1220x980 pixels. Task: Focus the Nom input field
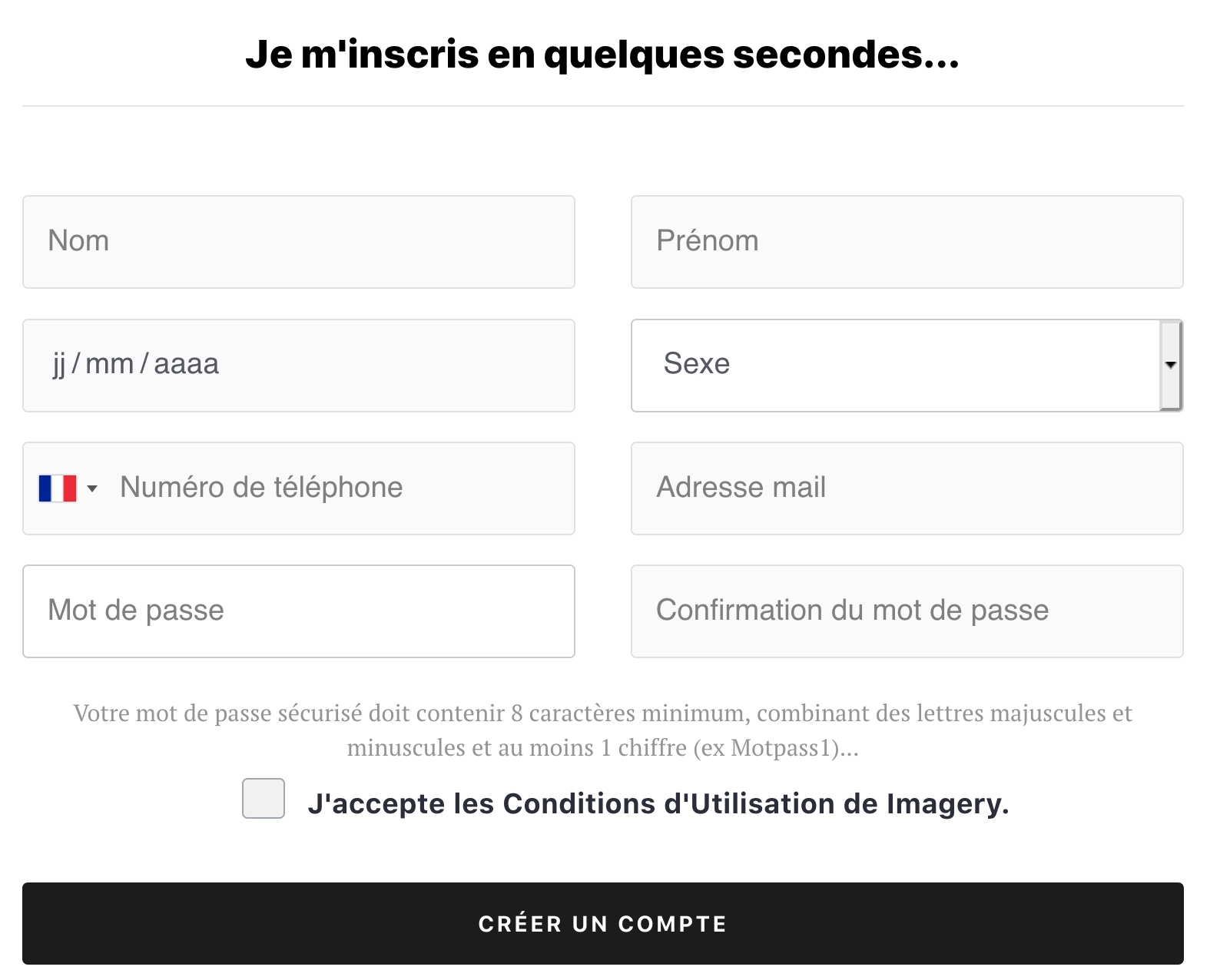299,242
---
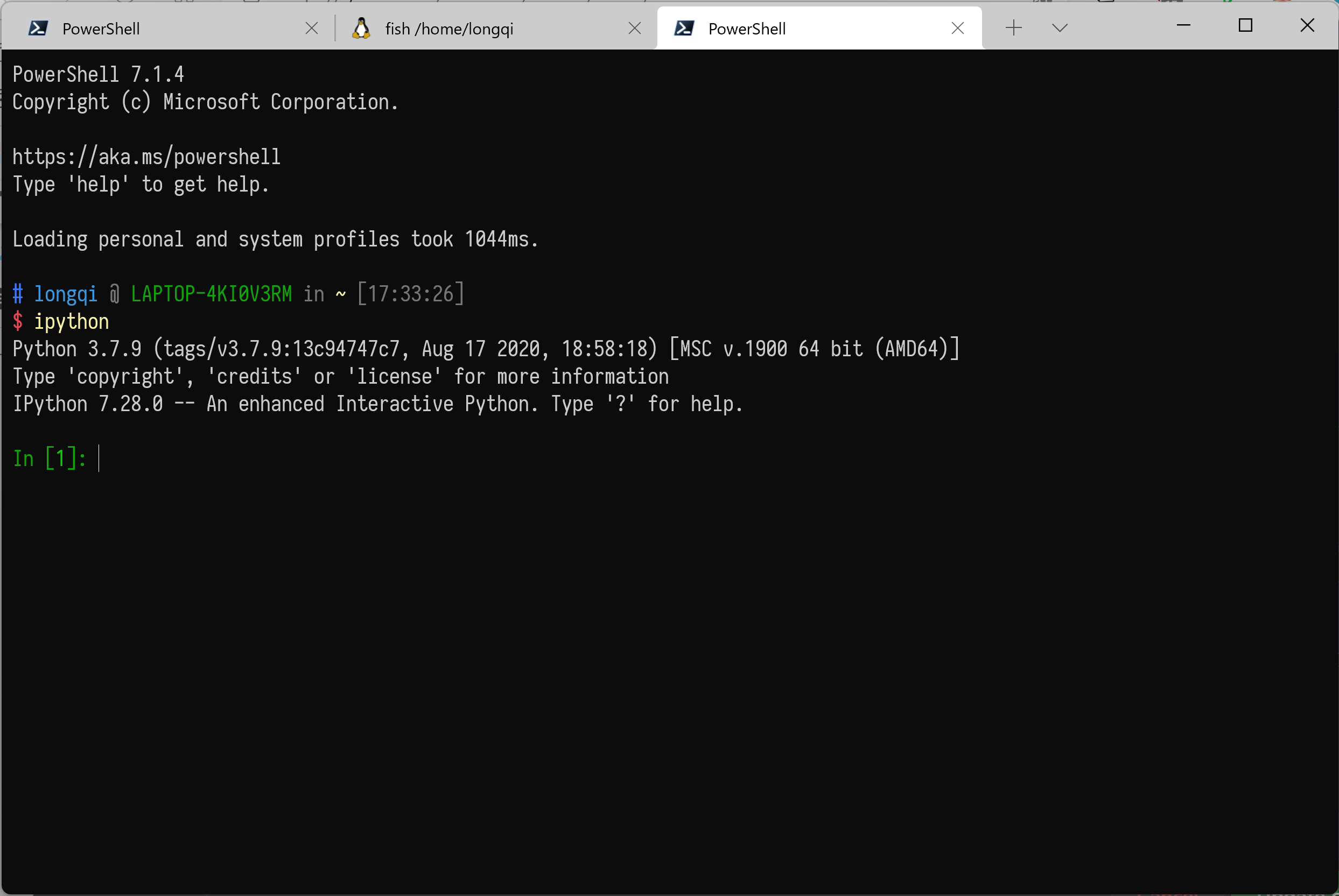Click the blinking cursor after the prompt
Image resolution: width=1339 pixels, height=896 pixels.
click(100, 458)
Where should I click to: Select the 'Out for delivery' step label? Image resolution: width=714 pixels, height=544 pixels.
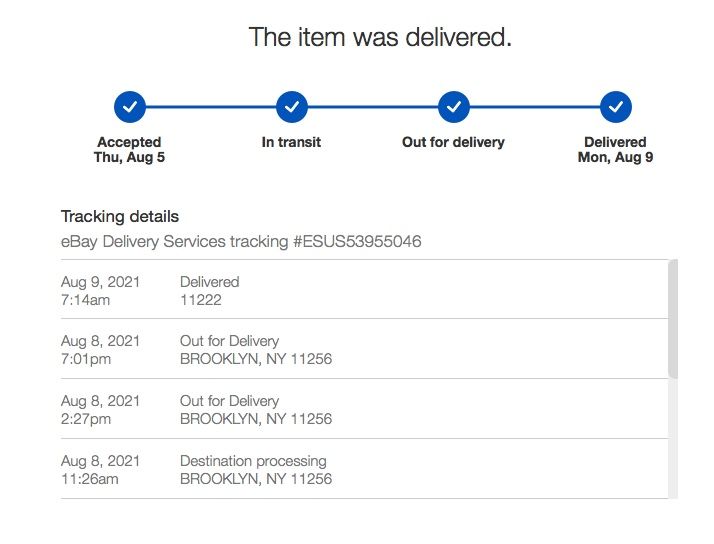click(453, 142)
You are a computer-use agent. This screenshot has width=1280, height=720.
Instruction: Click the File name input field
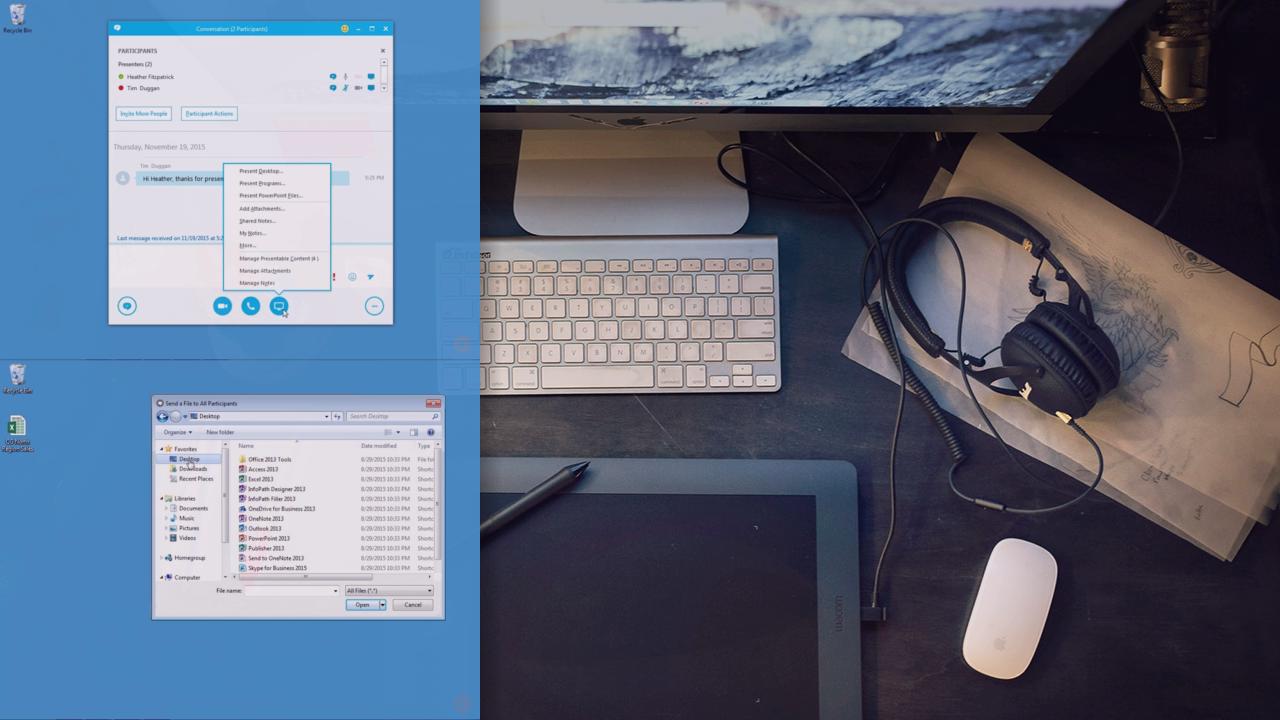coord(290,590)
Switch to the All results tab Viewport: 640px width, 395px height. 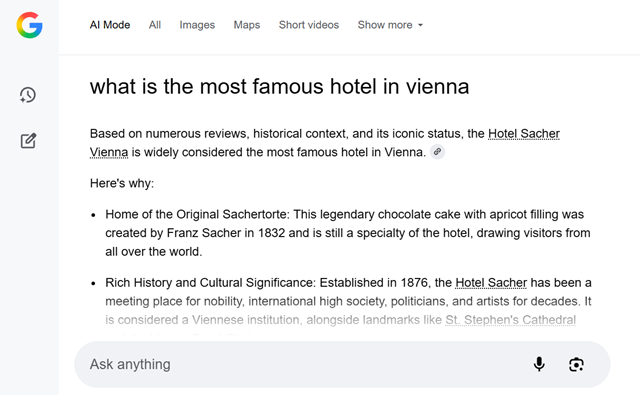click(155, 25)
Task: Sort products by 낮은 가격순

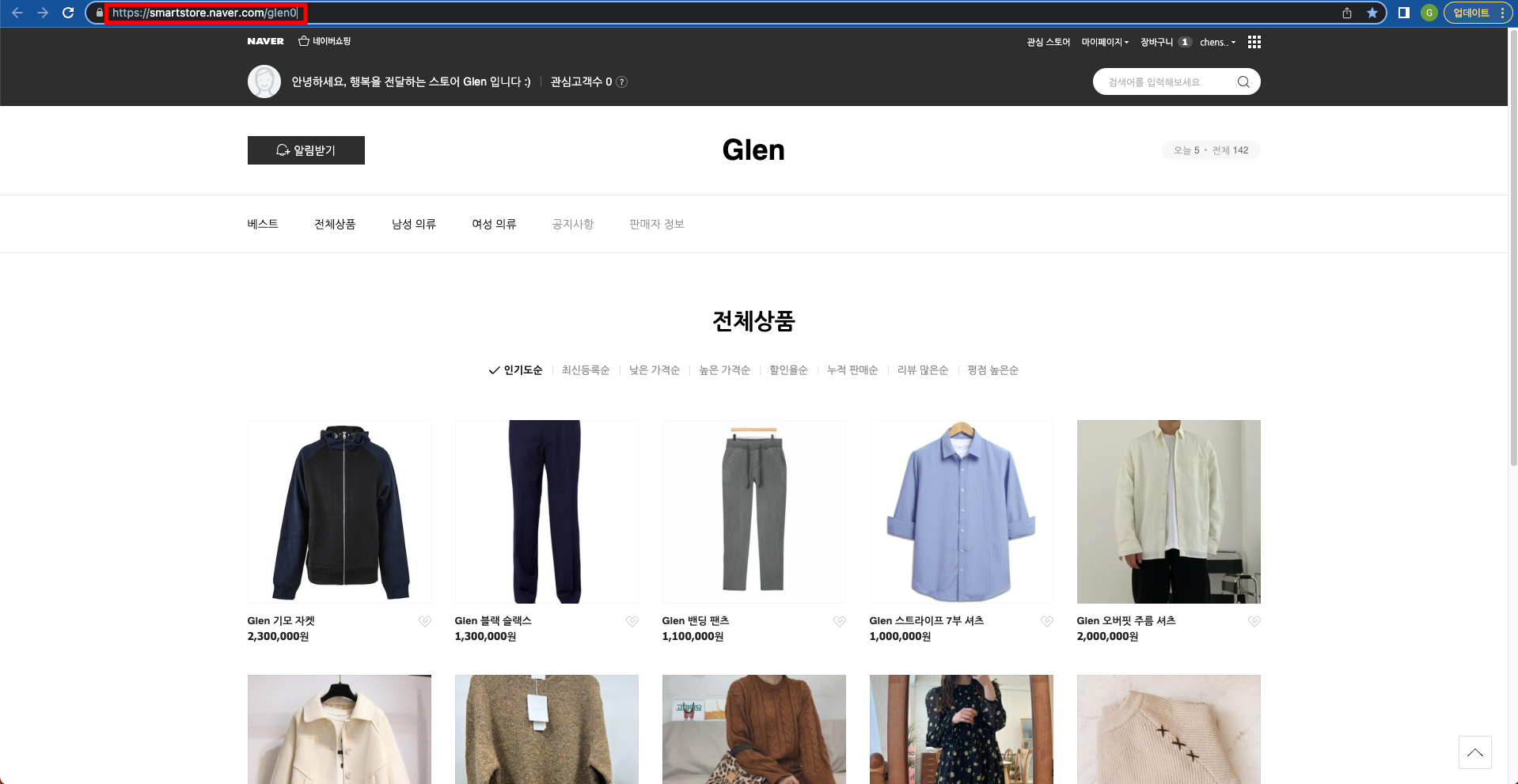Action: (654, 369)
* * *
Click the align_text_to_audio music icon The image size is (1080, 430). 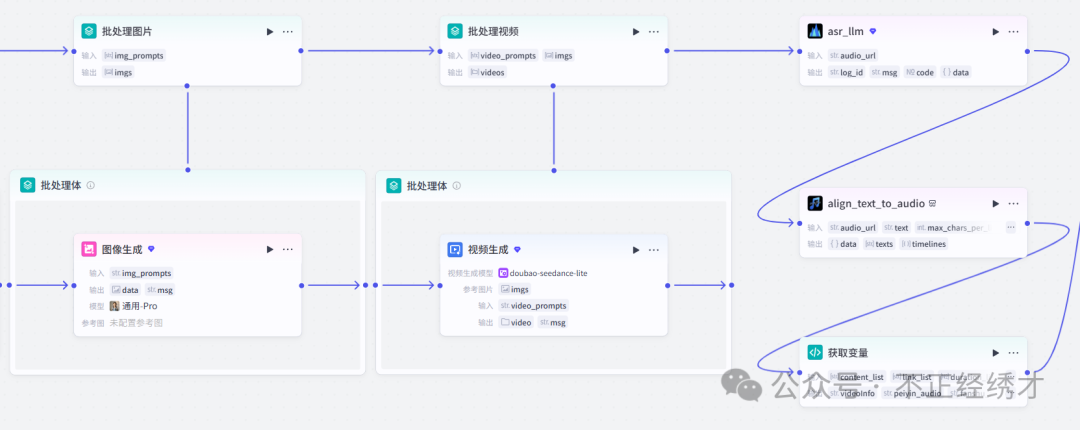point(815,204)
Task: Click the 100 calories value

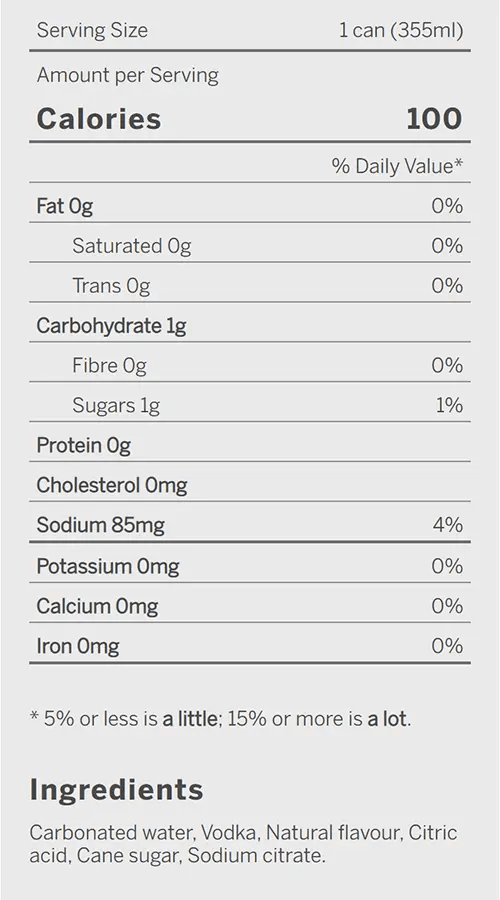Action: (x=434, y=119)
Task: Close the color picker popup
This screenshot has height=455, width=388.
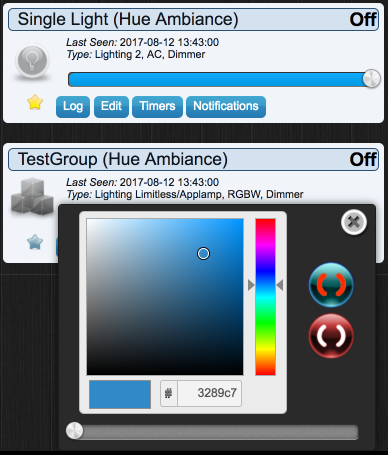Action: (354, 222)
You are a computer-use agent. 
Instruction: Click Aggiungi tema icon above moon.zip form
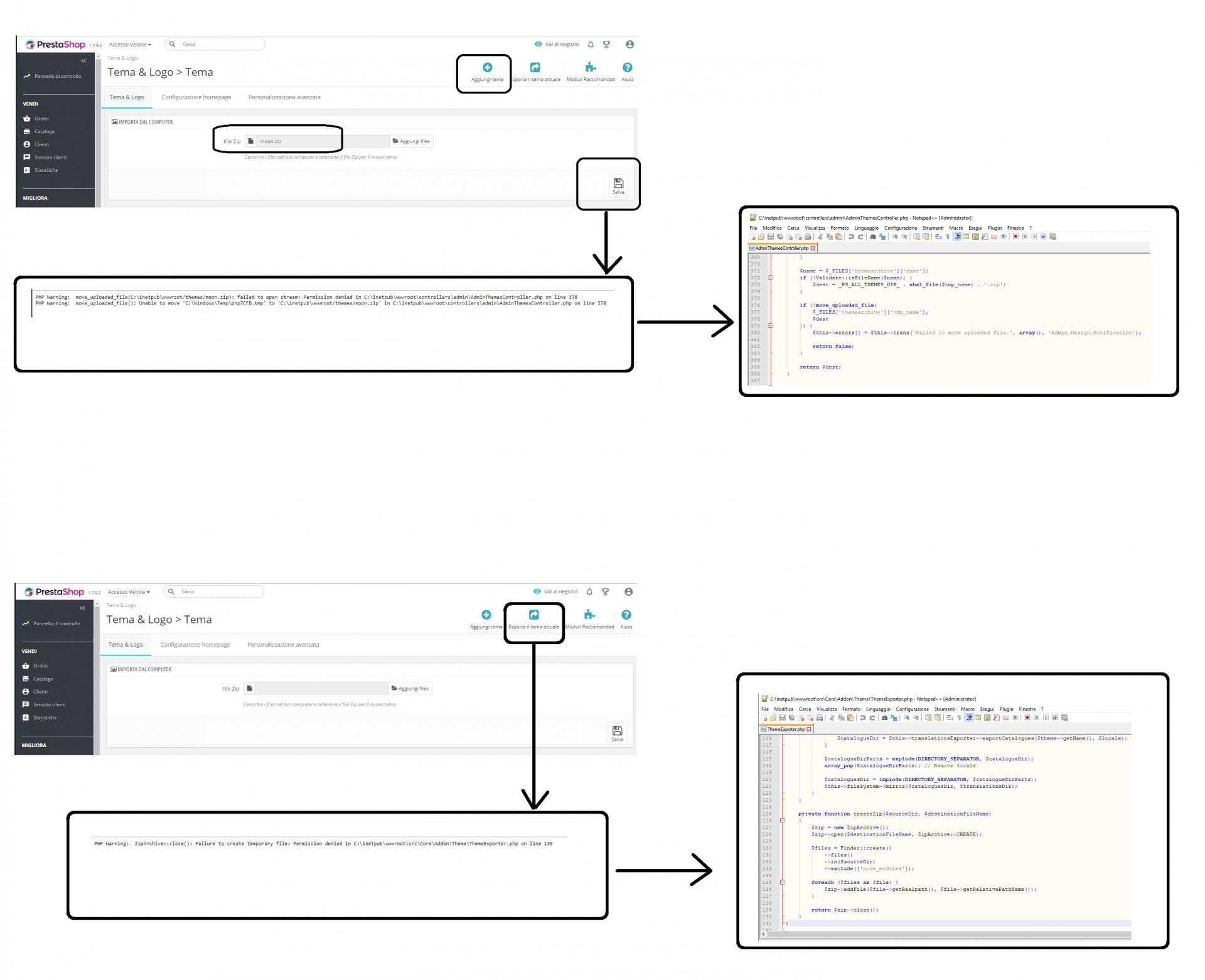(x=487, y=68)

- [Your goal]: Locate each line in the items above that contains the string "This", treating uppercase and lowercase as distinct, and copy those lines out in full.

- [Result below]:
You are a computer-use agent. This screenshot has width=1280, height=720.
This screenshot has height=455, width=388.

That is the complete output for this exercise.